#### What you will do
1. In the passage on the conditional conversion feature of the Notes, what would reclassifying the outstanding principal of the Notes as a current liability result in?
2. Reproduce the part of the Notes passage starting with "In the event" and going on through "net working capital.".

#### Excerpted passage
The conditional conversion feature of the Notes, if triggered, may adversely affect our financial condition and operating results.
In the event the conditional conversion feature of the Notes is triggered, holders of the Notes will be entitled to convert the Notes at any time during specified periods at their option. If one or more holders elect to convert their Notes, unless we elect to satisfy our conversion obligation by delivering solely shares of our Class A common stock (other than paying cash in lieu of delivering any fractional share), we would be required to settle a portion or all of our conversion obligation through the payment of cash, which could adversely affect our liquidity. In addition, even if holders do not elect to convert their Notes, we could be required under applicable accounting rules to reclassify all or a portion of the outstanding principal of the Notes as a current rather than long-term liability, which would result in a material reduction of our net working capital.
Transactions relating to the Notes may affect the value of our Class A common stock.

#### Dataset
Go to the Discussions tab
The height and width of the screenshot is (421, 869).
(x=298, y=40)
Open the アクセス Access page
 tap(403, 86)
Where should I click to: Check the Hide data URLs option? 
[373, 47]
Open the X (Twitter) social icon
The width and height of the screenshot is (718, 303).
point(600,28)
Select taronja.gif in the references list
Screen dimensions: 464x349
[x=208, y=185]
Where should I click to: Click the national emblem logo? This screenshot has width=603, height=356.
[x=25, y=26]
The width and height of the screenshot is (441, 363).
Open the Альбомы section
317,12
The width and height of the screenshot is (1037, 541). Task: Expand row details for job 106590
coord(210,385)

--

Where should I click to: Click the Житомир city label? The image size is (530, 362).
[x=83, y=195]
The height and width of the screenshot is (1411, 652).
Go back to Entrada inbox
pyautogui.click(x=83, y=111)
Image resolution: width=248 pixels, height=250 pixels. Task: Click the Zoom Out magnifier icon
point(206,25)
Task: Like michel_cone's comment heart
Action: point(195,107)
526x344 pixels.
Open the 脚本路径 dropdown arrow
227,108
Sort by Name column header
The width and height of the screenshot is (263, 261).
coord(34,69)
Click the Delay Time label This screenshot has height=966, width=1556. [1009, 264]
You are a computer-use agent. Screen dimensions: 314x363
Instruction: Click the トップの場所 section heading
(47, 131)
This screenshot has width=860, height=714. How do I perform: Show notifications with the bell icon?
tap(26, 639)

#### Solutions to the exercise
1. A material reduction of the company's net working capital.

2.
In the event the conditional conversion feature of the Notes is triggered, holders of the Notes will be entitled to convert the Notes at any time during specified periods at their option. If one or more holders elect to convert their Notes, unless we elect to satisfy our conversion obligation by delivering solely shares of our Class A common stock (other than paying cash in lieu of delivering any fractional share), we would be required to settle a portion or all of our conversion obligation through the payment of cash, which could adversely affect our liquidity. In addition, even if holders do not elect to convert their Notes, we could be required under applicable accounting rules to reclassify all or a portion of the outstanding principal of the Notes as a current rather than long-term liability, which would result in a material reduction of our net working capital.